=== Page ===

-- start --

Conservatives are angry and scared. This can only end badly.

At first blush, the story about Texas associate deputy attorney general Andrew Leonie, who resigned hastily after making ugly comments about the #MeToo movement on Facebook, seems like another sign of a sea change happening in the United States when it comes to sexism. But for me, it only adds to the growing sense of dread that another shoe is lifting and that the big drop is coming soon, and it’s going to be a bad one.

Sexists are getting angry. They’re getting scared. They’re starting to lash out. I worry that it’s just a matter of time before some of their punches start landing.

Leonie, who identified as a man of “Christian faith” and father to “great kids” on his Facebook page, also took to Facebook at 2:40 a.m. on a Wednesday morning and wrote, “Aren’t you also tired of all the pathetic ‘me too’ victim claims? If every woman is a ‘victim,’ so is every man. If everyone is a victim, no one is. Victim means nothing anymore.”

It’s tempting to believe that a man who was making more than $150,000 a year representing the great state of Texas in court is merely another casualty who failed to follow the rule that there’s nothing worth saying on social media between the hours of midnight and 6 a.m. But, as Noor Al-Sibai of Raw Story noted, Leonie had a habit of saying gross things on social media, including posting a cartoon calling the Women’s March protesters “cunts.”

-- end --

=== Given material ===
-- start --

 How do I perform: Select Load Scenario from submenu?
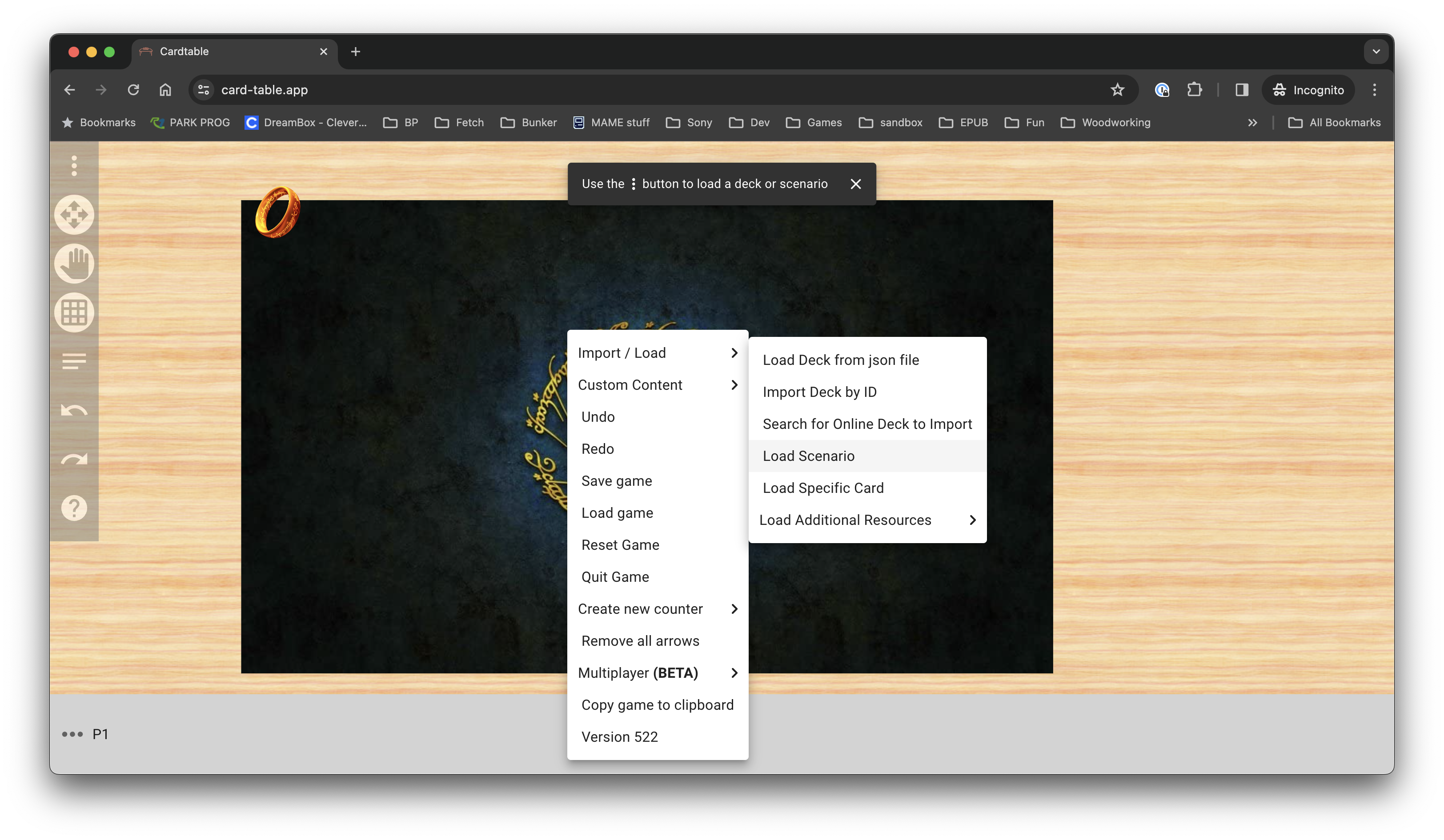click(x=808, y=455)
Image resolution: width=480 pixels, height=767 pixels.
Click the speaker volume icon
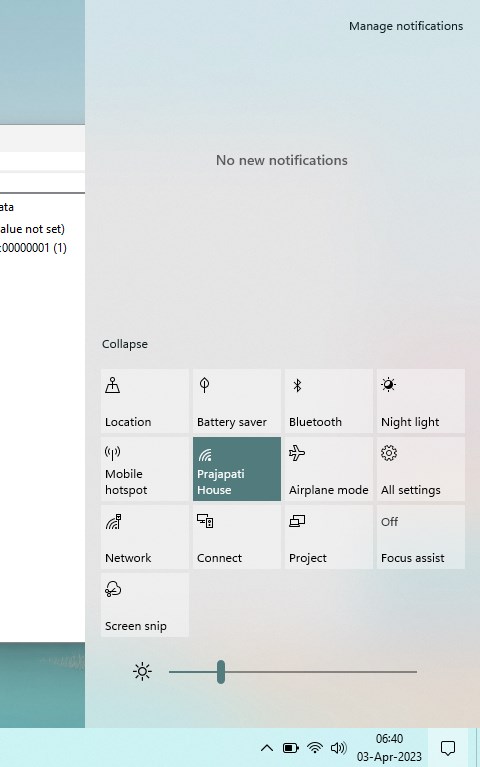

-- end --

=== Given request ===
Can you pull out the whole opinion piece above about Andrew Leonie's #MeToo comments and reproduce it word for word?

=== Solved exercise ===
Conservatives are angry and scared. This can only end badly.

At first blush, the story about Texas associate deputy attorney general Andrew Leonie, who resigned hastily after making ugly comments about the #MeToo movement on Facebook, seems like another sign of a sea change happening in the United States when it comes to sexism. But for me, it only adds to the growing sense of dread that another shoe is lifting and that the big drop is coming soon, and it’s going to be a bad one.

Sexists are getting angry. They’re getting scared. They’re starting to lash out. I worry that it’s just a matter of time before some of their punches start landing.

Leonie, who identified as a man of “Christian faith” and father to “great kids” on his Facebook page, also took to Facebook at 2:40 a.m. on a Wednesday morning and wrote, “Aren’t you also tired of all the pathetic ‘me too’ victim claims? If every woman is a ‘victim,’ so is every man. If everyone is a victim, no one is. Victim means nothing anymore.”

It’s tempting to believe that a man who was making more than $150,000 a year representing the great state of Texas in court is merely another casualty who failed to follow the rule that there’s nothing worth saying on social media between the hours of midnight and 6 a.m. But, as Noor Al-Sibai of Raw Story noted, Leonie had a habit of saying gross things on social media, including posting a cartoon calling the Women’s March protesters “cunts.”